- ЗАДАНИЕ 1 -
Перепишите без изменений только строки, приведенные ниже после текста: начните с первой строки и остановитесь после строки, содержащей «Action: pos(248,19)», включив ее. Изображения в ответ не включайте.

- ТЕКСТ -
************
Важно, что «культурный трансфер» не просто теоретизирует, но и ставит перед собой задачи одновременного компаративного изучения переносов (трансферов) сразу в нескольких культурных пространствах (по оси Франция – Германия – Россия) на больших хронологических отрезках (причем на междисциплинарном уровне), имея как идеальную цель выстраивание общеевропейской транскультурной истории.

Уделяя особое внимание переносу и скрещиванию научных идей в «осевых» странах Европы (от Франции до России), исследователи культурного трансфера акцентируют внимание на различии, переводе и взаимодействии ключевых понятий и слов в разных культурах, что напоминает проект А. В. Михайлова.

* * *

Жизнь человечества, культуры «на краю», воспользуюсь выражением А. В. Михайлова, вырабатывает новое сознание и научное гуманитарное мышление. Оно противостоит и нивелирующей глобализации, и культурной замкнутости и стремится понять мир во множественности составляющих его культур; отвергает порожденные европоцентризмом представления о линейном развитии, стадиальности и прогрессе, о «неразвитости»/«развитости»/«высокоразвитости», «зависимости»/«независимости» культур. Происходит осознание как культурно-литературной множественности, складывающейся из суверенных «автономий», так и одновременно того, что реально в культуре не существовало и не существует непроницаемых границ, напротив, культура преодолевает все «стены», и она есть мировая целостность, а составляющие ее «субъекты» находятся в постоянном трансформационном процессе, во взаимодействии (можно назвать это транскультурацией, «гибридизацией», синтетизацией и т. д.).
************
- СТРОКИ ДЛЯ ЗАДАНИЯ -
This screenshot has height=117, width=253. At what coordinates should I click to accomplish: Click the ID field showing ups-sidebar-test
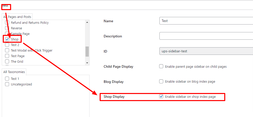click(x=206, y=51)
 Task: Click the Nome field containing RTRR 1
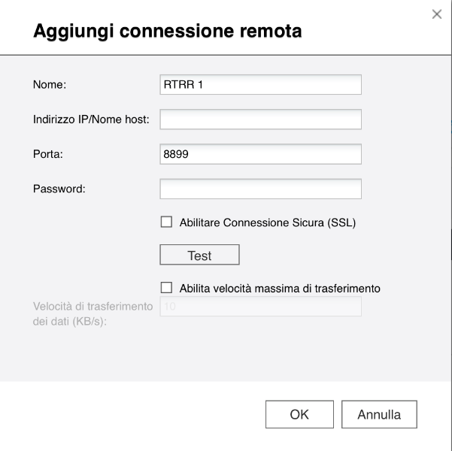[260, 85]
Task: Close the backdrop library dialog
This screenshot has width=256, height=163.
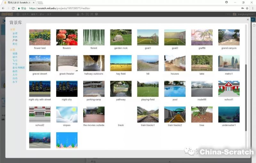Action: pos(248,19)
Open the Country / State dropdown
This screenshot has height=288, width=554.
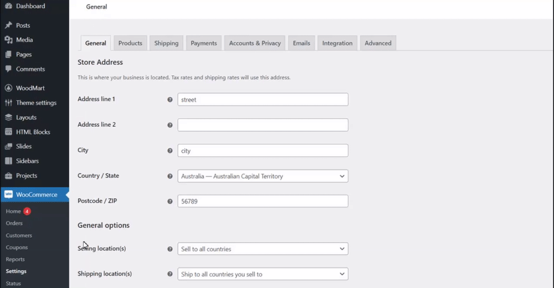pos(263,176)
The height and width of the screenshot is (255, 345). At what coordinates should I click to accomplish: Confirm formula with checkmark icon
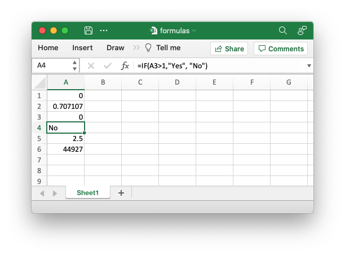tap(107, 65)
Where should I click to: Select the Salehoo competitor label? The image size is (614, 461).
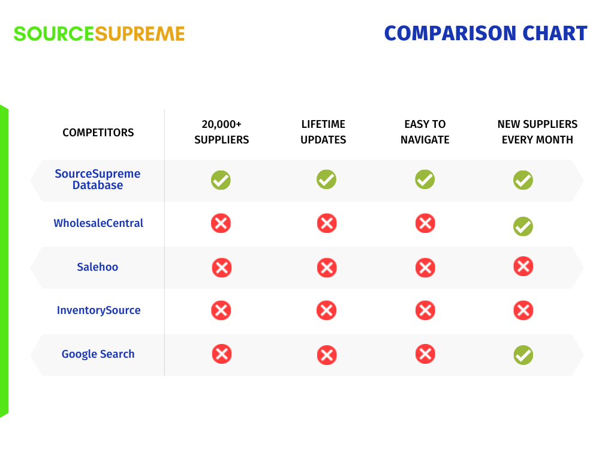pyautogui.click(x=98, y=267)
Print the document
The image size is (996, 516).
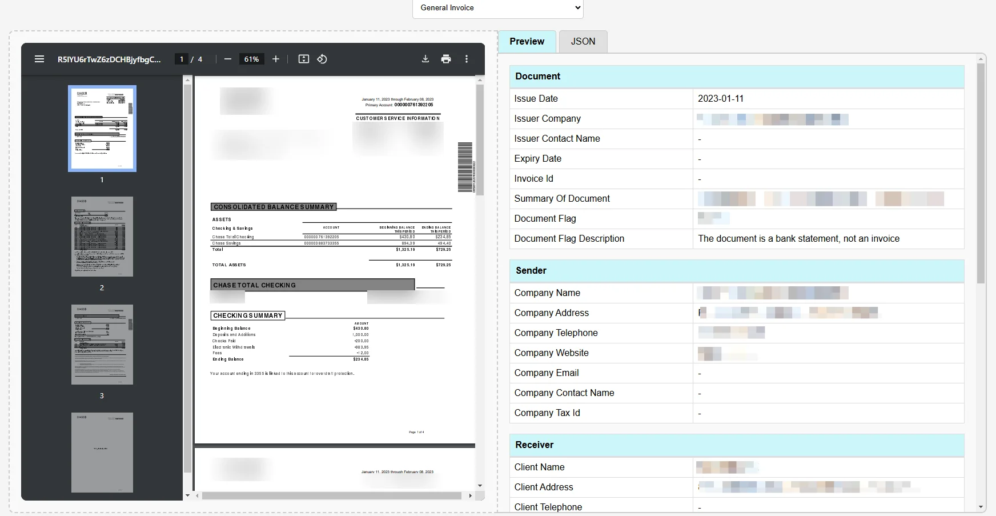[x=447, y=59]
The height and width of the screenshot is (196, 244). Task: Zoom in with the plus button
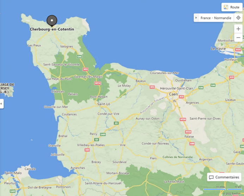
************
- ЗАДАНИЕ 2 -
Повторите дословно фрагмент текста: начните со слов «Уделяя особое внимание» и остановитесь после слов «напоминает проект А. В. Михайлова.».

- ОТВЕТ К ЗАДАНИЮ 1 -
This screenshot has height=117, width=253. At what coordinates should I click to accomplish: Click the ID field showing ups-sidebar-test
click(x=206, y=51)
 Task: Click the Nome field containing RTRR 1
[260, 85]
Task: Close the backdrop library dialog
This screenshot has width=256, height=163.
Action: pos(248,19)

- ОТВЕТ К ЗАДАНИЮ 2 -
Уделяя особое внимание переносу и скрещиванию научных идей в «осевых» странах Европы (от Франции до России), исследователи культурного трансфера акцентируют внимание на различии, переводе и взаимодействии ключевых понятий и слов в разных культурах, что напоминает проект А. В. Михайлова.